Было ясно, что брат милосердия, несмотря на все науськивания, не решается обращаться с юношей так оскорбительно, как хотелось бы коммивояжеру. Взглянув сперва на Джироламо, потом на Брамбиллу, он наконец преодолевал естественную для него почтительность и произносил:
— Красивая барышня, синьор Брамбилла… Но может быть, вы правы… Может быть, жениться на ней не обязательно…
Это панибратство было противно юноше, и все же в его просьбах вернуть карточку было какое-то жеманство, преувеличенное искательство:
— Ведь вы уже посмотрели, будьте добры, синьор Йозеф, верните мне, пожалуйста, карточку…
Он знал, что тем самым отдает и самого себя, и сестру в грубые руки австрияка, но ему казалось, что этой наигранной мольбою, добровольным еще более жестоким унижением, он мстит этим двоим за те унижения, которым они его подвергали. Ни коммивояжер, ни брат милосердия не замечали, сколько лжи и ломания было в его пылких просьбах, и видели в них скорее слабость изнеженного, избалованного юноши.
— Вернуть или нет, синьор Брамбилла? — спрашивал, осклабясь, Йозеф.
— Верните, верните! — умолял Джироламо.
— Отдайте ему, ладно, — вмешивался коммивояжер. — Нам-то с ней нечего делать, с вашей сестрицей. У нас получше есть. Скажите ему, Йозеф, что у нас есть и получше…
Для Брамбиллы это был просто способ убить время, между тем как Джироламо от таких шуточек день ото дня все глубже погружался в атмосферу унижения и страдания.

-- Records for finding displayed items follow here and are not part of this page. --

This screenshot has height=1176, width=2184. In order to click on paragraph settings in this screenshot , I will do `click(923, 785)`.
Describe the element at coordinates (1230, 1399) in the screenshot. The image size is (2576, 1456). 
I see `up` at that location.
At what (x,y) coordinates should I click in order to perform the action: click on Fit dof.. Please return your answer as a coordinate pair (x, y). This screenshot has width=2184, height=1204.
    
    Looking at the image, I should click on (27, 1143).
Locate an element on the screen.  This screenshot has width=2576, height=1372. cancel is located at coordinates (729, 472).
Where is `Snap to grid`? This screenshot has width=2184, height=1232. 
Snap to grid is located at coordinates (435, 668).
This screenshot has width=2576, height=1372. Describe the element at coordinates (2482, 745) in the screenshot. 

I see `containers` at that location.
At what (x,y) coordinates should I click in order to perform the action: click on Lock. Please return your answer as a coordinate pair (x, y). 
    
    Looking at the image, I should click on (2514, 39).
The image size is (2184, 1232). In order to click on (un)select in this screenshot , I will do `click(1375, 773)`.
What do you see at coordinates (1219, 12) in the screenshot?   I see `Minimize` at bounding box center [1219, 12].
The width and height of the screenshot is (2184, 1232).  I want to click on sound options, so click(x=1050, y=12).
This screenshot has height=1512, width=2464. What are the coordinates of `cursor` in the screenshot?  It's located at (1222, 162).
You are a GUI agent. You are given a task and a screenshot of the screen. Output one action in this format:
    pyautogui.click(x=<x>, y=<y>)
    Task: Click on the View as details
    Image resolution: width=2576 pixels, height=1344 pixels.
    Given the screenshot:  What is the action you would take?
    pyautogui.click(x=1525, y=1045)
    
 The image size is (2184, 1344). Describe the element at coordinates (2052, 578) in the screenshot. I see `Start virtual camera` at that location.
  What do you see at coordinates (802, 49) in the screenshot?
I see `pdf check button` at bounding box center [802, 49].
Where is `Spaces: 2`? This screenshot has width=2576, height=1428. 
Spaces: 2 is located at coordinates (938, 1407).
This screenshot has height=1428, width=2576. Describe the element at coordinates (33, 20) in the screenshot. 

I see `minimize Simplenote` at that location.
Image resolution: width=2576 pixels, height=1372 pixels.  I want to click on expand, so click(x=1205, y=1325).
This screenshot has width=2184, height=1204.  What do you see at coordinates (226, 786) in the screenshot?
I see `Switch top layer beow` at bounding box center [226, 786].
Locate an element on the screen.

Но с другой стороны, он так втянулся в свою новую роль, так самозабвенно сжился с этой действительностью, что на вопрос, страдает ли он, Джироламо, возможно, ответил бы «нет». Чтобы осознать, в какое жалкое положение он попал, у него не было критериев для сравнения, ясного представления о том, какой должна быть его жизнь — жизнь юноши среди сверстников и родных; постепенно и почти незаметно для себя он привык к этой удушливой атмосфере, к непрестанному унижению, к отсутствию того внимания, которое раньше, в семье, оказывали ему столь щедро, и полагал эту жизнь нормальной, а себя самого — прежним Джироламо, каким он был восемь месяцев назад. Но противоестественность такого состояния духа находила выход во внезапных приступах раздражения или в слезах. Плакал он чаще всего ночью, когда Брамбилла спал; натянув на голову одеяло, с глазами полными слез, юноша не раз болезненно тосковал по материнским ласкам, теперь таким далеким, или в порыве раскаяния, сама острота которого свидетельствовала о том, что провинности нет и каяться не в чем, шепотом просил прощенья у сестры за все совершенные днем в угоду другим подлости. Потом, в изнеможении, он медленно углублялся в то подобие подземной галереи, каким был его сон — сон больного. Но и сон не приносил покоя, забытье его было населено видениями, иногда ему чудилось, будто он плачет и на коленях умоляет Брамбиллу простить его бог знает за какой проступок; но Брамбилла остается непреклонным и тащит его, исступленно сопротивляющегося, на неведомую казнь, и все его обещания быть покорным, соглашаться на любую низость, повиноваться остаются напрасными; и когда глухой звук сметал и их обоих, и самый сон, Джироламо просыпался среди ночи, дрожа всем телом, с мокрым от пота лбом. Потом он понимал, что разбудило его тяжелое падение свежего снега, сорвавшегося с крыши санатория на террасу, и быстро засыпал снова.